怪魚
勇者たちとの旅の途中。
里帰りする機会を得た。
たった10年、されど10年、あっという間に過ぎた時間。
村はあの日壊滅的な被害を受けたが、
今ではわずかな人数が集まり、細々と暮らす集落になっていた。
村長は俺を見るなり「ばあさんや今日のポンポンリングはまだかいのう……」と
だいぶボケていたが(一昨日食べたらしい。

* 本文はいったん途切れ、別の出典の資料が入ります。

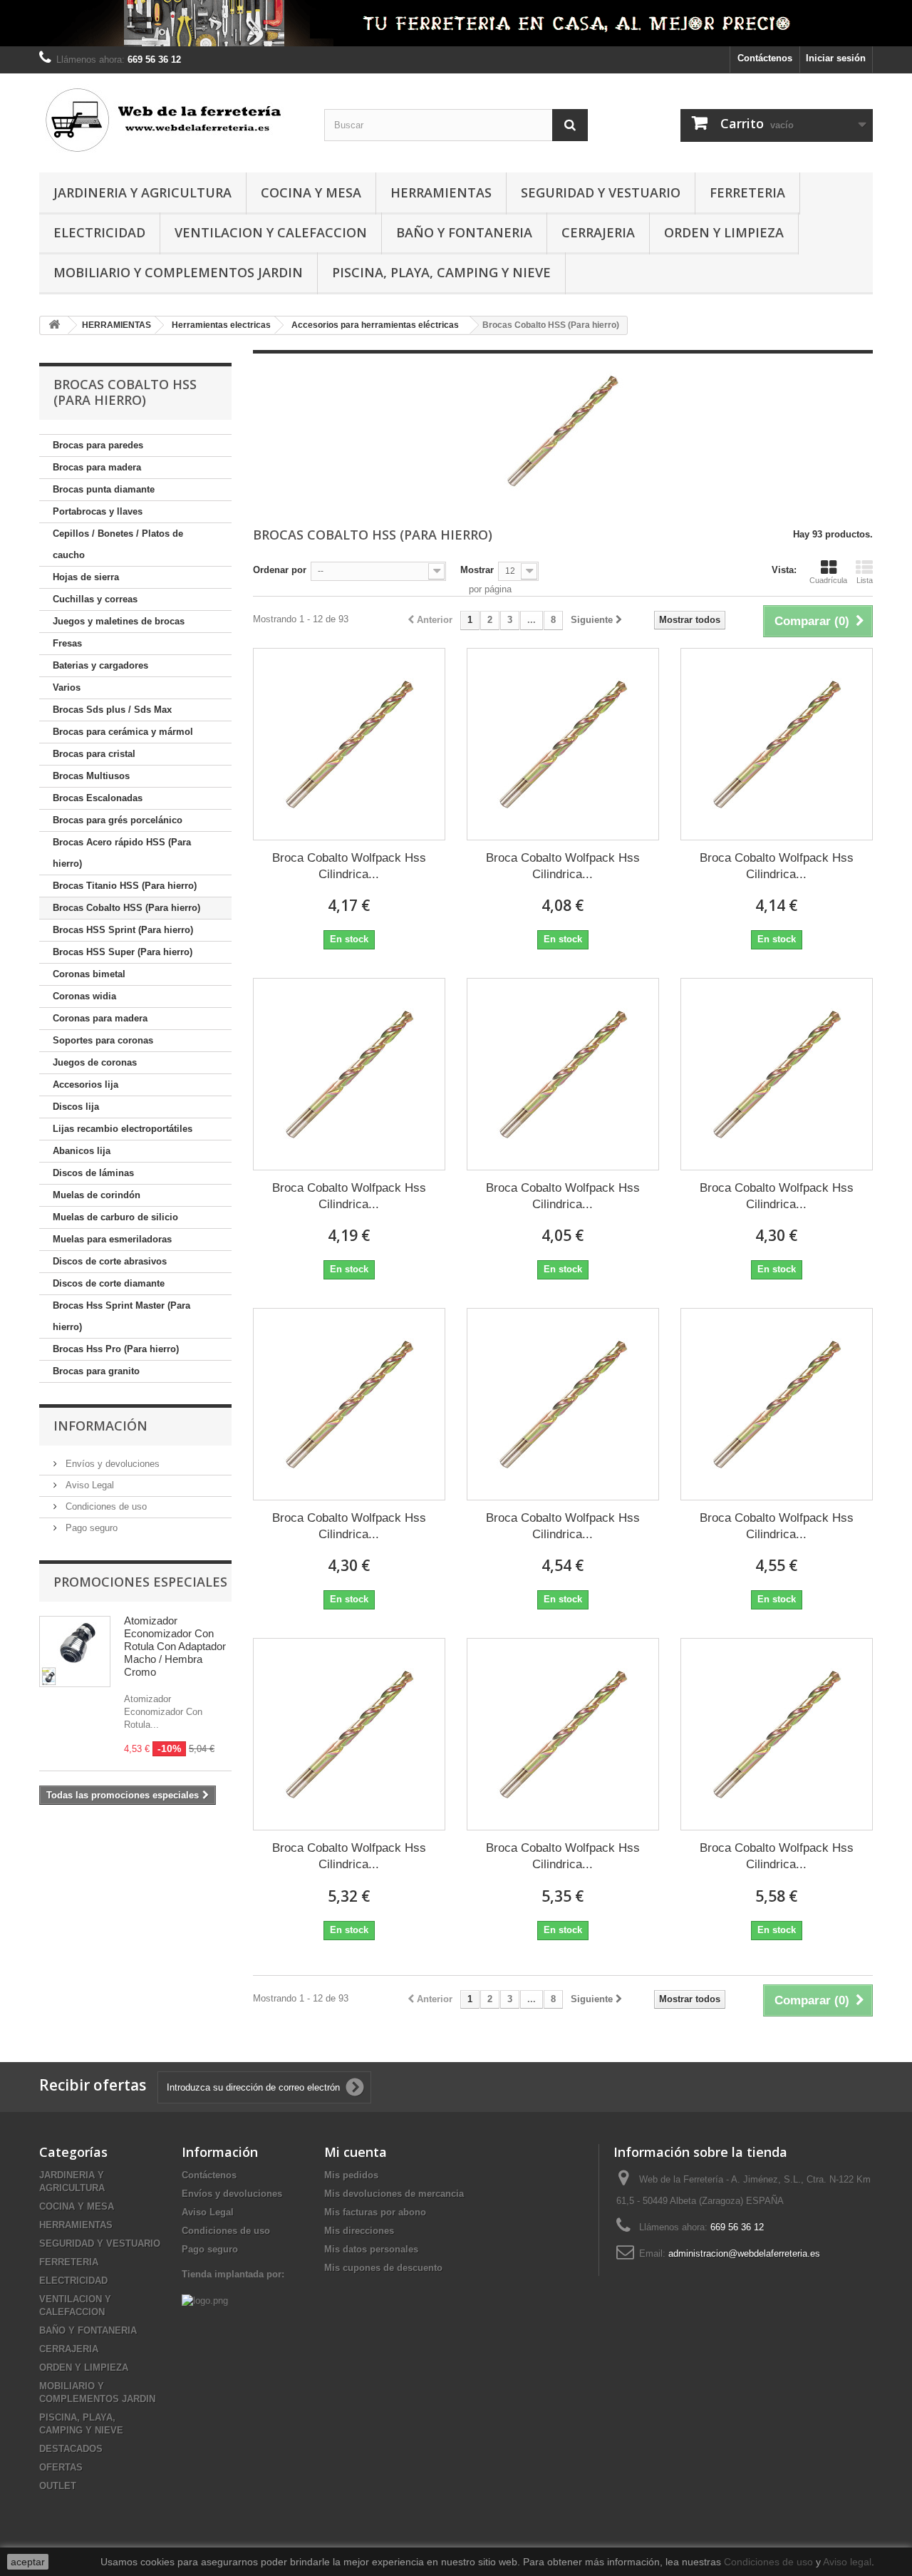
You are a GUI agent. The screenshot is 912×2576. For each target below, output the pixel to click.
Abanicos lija (81, 1150)
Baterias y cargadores (100, 665)
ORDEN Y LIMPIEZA (724, 232)
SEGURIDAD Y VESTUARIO (600, 192)
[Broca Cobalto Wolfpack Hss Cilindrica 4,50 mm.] (563, 1404)
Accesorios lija (85, 1084)
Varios (67, 687)
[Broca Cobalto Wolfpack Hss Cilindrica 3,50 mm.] (777, 1074)
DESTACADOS (71, 2448)
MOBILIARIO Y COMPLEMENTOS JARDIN (178, 272)
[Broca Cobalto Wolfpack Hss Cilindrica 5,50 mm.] (349, 1734)
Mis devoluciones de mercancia (394, 2193)
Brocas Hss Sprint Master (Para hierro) (121, 1316)
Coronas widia (84, 996)
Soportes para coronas (103, 1040)
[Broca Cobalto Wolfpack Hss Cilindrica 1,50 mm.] (563, 744)
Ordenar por (279, 570)
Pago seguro (90, 1528)
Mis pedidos (351, 2175)
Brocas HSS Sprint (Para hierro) (123, 929)
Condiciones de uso (105, 1506)
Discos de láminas (93, 1173)
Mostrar (477, 570)
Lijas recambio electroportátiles (122, 1128)
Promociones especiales (140, 1581)
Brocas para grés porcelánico (117, 820)
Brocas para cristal (94, 753)
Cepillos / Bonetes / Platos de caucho (118, 544)
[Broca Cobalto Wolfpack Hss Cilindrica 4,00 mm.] (349, 1404)
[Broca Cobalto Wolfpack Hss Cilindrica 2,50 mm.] (349, 1074)
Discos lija (76, 1106)
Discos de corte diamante (109, 1283)
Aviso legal (847, 2561)
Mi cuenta (355, 2151)
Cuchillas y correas (95, 599)
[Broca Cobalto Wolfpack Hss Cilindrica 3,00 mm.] (563, 1074)
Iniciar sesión (836, 58)
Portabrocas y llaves (97, 511)
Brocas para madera (97, 467)
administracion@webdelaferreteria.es (744, 2253)
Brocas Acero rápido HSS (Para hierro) (122, 853)
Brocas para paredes (98, 445)
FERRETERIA (747, 192)
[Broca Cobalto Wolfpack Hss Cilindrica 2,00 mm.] (777, 744)
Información (100, 1425)
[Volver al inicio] (54, 325)
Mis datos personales (371, 2249)
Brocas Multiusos (91, 776)
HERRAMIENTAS (441, 192)
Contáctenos (764, 58)
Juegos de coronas (95, 1062)
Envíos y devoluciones (111, 1463)
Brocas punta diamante (104, 489)
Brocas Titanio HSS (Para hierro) (125, 885)
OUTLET (57, 2485)
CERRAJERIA (598, 232)
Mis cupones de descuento (383, 2267)
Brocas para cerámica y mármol (123, 731)
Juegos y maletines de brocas (119, 621)
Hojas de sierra (86, 577)
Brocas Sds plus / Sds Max (112, 709)
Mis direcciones (359, 2230)
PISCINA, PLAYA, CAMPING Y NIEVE (441, 272)
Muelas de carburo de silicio (115, 1217)
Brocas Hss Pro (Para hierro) (116, 1349)
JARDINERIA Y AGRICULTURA (142, 192)
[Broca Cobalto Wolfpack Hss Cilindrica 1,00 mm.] (349, 744)
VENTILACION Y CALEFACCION (271, 232)
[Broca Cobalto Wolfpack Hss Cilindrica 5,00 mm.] (777, 1404)
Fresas (67, 643)
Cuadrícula (828, 580)
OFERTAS (61, 2467)
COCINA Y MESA (311, 192)
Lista (864, 580)
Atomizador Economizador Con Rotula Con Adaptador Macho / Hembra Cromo (175, 1646)
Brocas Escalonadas (97, 798)
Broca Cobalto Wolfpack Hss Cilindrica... (349, 866)
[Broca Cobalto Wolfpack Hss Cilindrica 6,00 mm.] (563, 1734)
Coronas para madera (100, 1018)
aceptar (28, 2561)
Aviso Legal (88, 1485)
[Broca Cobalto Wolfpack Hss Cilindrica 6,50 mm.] (777, 1734)
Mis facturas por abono (375, 2212)
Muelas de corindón (96, 1195)
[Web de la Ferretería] (171, 119)
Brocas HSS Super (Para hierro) (122, 952)
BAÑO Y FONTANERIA (464, 232)
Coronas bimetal (89, 974)
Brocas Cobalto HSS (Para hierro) (126, 907)
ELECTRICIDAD (99, 232)
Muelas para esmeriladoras (112, 1239)
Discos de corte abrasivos (110, 1261)
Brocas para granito (96, 1371)
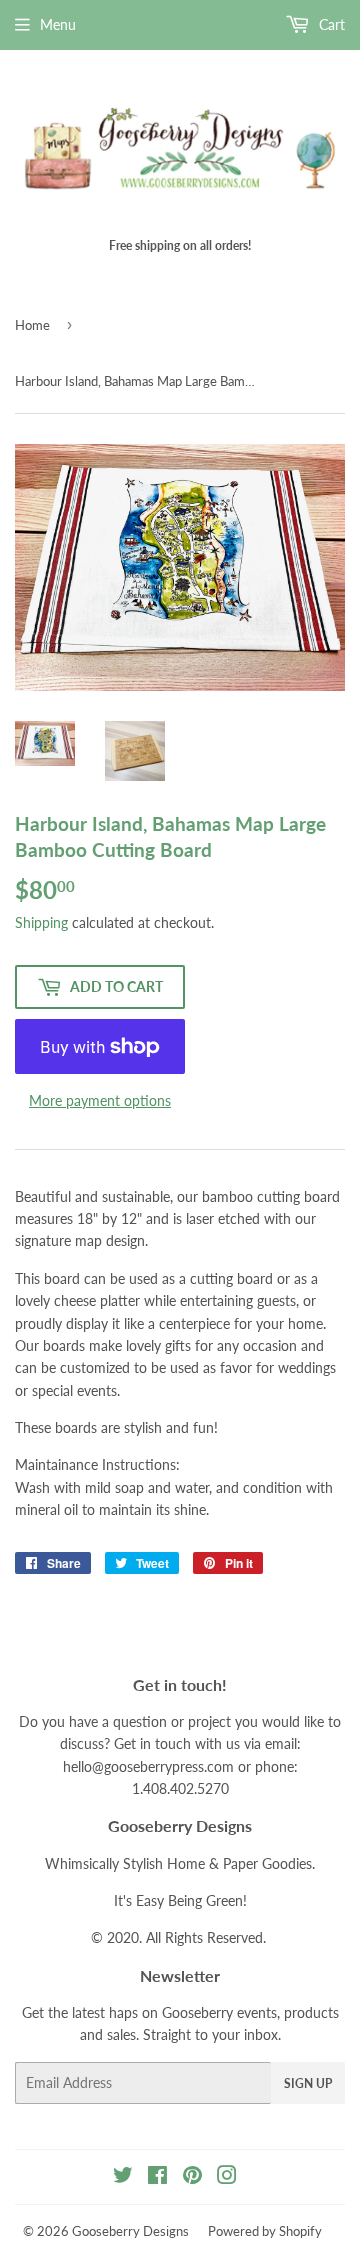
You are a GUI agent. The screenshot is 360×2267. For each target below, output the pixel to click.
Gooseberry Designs (130, 2231)
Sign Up (308, 2083)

別にドーナツじゃなくてもいいがちゃんと食わせてやれ)
勇者一行を温かく迎え入れてくれた。
昔からアッケシーのカキはいっとううまい。
ただ、近頃になって再び怪魚が現れる兆しがあるという。
普段は海につながる湖底で、眠るように存在しているらしいが。
暗雲立ち込める中、突如として轟く暴風と降りしきる雨の音。
俺たちは湖へと向かった。

それはまるで出迎えるように、悠々と泳いでいた。
神官が教皇に掛け合って配備してくれた(教皇すごいな)竜砲や竜槍と
湖上では僅かな足場である船があり、なにより付き合ってくれる面々がいる。
因縁を清算する舞台は整った。
うねり、飲み込まんとする水流を破する魔法が飛び交い、
砲が放たれ、鱗の隙間目掛け刃と矢が正確に突き刺さる。
竜巻をも乗りこなす、破竹の勢いで勇者たちは怪物の体力を削っていく。
あんなにも脅威だった怪物が、全てを破壊せんと見えた暴威の化身が
その命の尾を槍の切っ先で捉えられるところまで来ている。
こいつも、生きているのだ。

構え、高く、高く飛んだ。
怪魚の巨体、その命核を狙い、飛び込む。
槍が確かに、心臓を捉えて穿ち、貫いた。


…………
そうして、陽が昇った。
雨と湖水がきらきらと光る。
俺は天を見上げ、それから仲間たちのほうへと歩き出した。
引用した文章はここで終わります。